Enver Paşa’nın emri ile 25 Aralık akşamı Sarıkamış’a doğru taarruz başladı. Aç ve yorgun durumdaki Türk kuvvetlerinin sayısı 2.000 civarındaydı ve sekiz adet dağ topu getirilebilmişti. Türk kuvvetleri ilk taarruzda başarılı olduysa da İhsan Paşa, gece taarruzuna alışkın olmayan askerin dinlendirilmesini teklif etti. Enver Paşa’nın bu teklifi kabul etmesiyle üstünlük, Rus tarafına geçti.

Bu sırada 17. ve 29. Tümenler de savaş alanına gelmişlerse de soğuk ve tipi yüzünden birliklerin yarısı kaybedilmiş, askerin bir kısmı ısınacak bir ateş bile bulamadığından soğuktan donmuştu. Ruslar ise esir aldıkları bir Türk subaydan harekât planlarını öğrenmişlerdi.

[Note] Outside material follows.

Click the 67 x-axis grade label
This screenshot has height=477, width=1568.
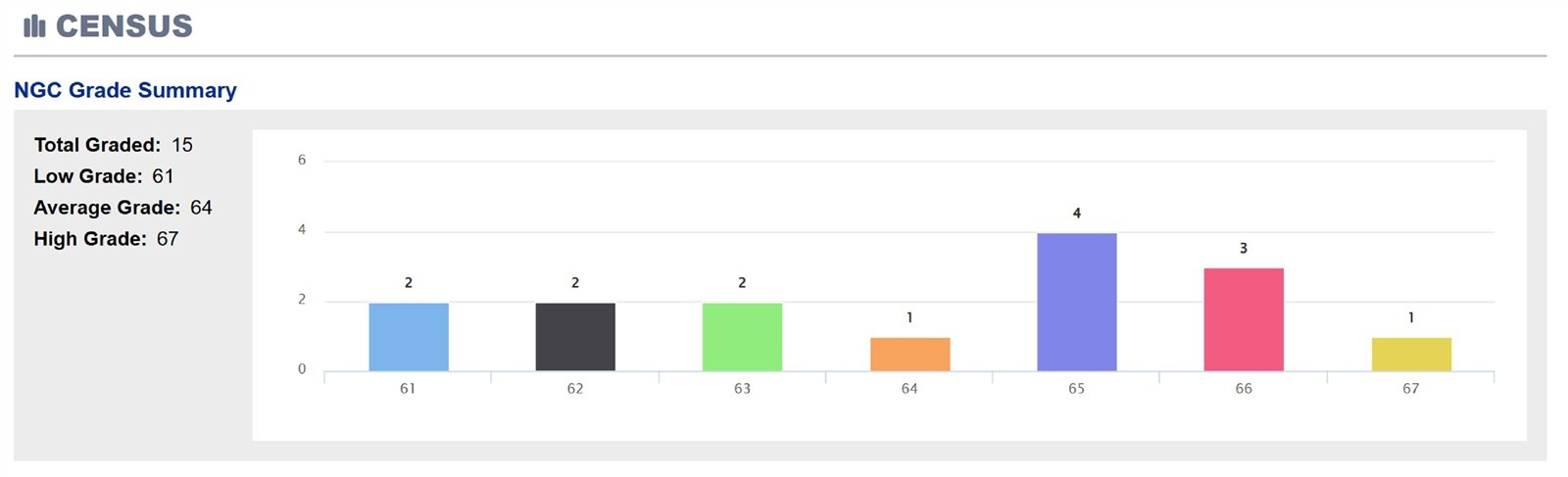[x=1410, y=389]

Hafız Hakkı’nın Allahuekber Dağları’nı aşmaya çalışan kolordusu, çok büyük zayiat verdi. 20.000 kişiden sadece 3.200’ü Başköy’e ulaşabildi. 28 Aralık’ta Türk kuvvetleri 5.000 kişi ile Sarıkamış’ı kuşattı ise de Rusların elindeki 34 top karşısında çaresiz kaldılar.

Ruslar, bir kuşatma harekâtıyla Türk kuvvetlerini çevirmek için taarruza geçtiler. 3 Ocak günü Enver Paşa, komutayı Hafız Hakkı’ya bırakarak Erzurum’a döndü. Hafız Hakkı orduya geri çekilme emri verdiyse de “ricat” için bile geç kalınmıştı.

Az sayıdaki Türk kuvvetleri, perişan bir şekilde Erzurum’a çekildiler. Türk ordusu; soğuk, kar, açlık, tifüs ve Rus kuvvetleri karşısında perişan olmuş, Hafız Hakkı Paşa’nın günlüğündeki ifadeyle “şereften başka her şey mahvolmuştu”.

90.000 ŞEHİT EFSANESİ

Harekâtla ilgili farklı rakamlar verilse de şehit, hasta, yaralı, firar ve esirler dâhil olmak üzere zayiat; 55.000-60.000 arasındadır. Rusların 1915 baharında 23.000 askeri defnettikleri düşünüldüğünde şehit sayısının da 25.000-30.000 olduğu tahmin edilebilir.

Her ortamda söylenen, “bir kurşun atmadan 90.000 askerin donarak şehit olduğu” ise doğru değildir. “90.000 zayiat”  ifadesini ilk kullanan “Birinci Dünya Harbi’nde Türk Harbi” kitabının yazarı Fransız Larcher olmuşsa da bu eserde “bir kurşun atmadan şehit” tarzında bir ifade yoktur. Bu yanlış, Enver Paşa’yı “küçük düşürmek için” yayılmıştır.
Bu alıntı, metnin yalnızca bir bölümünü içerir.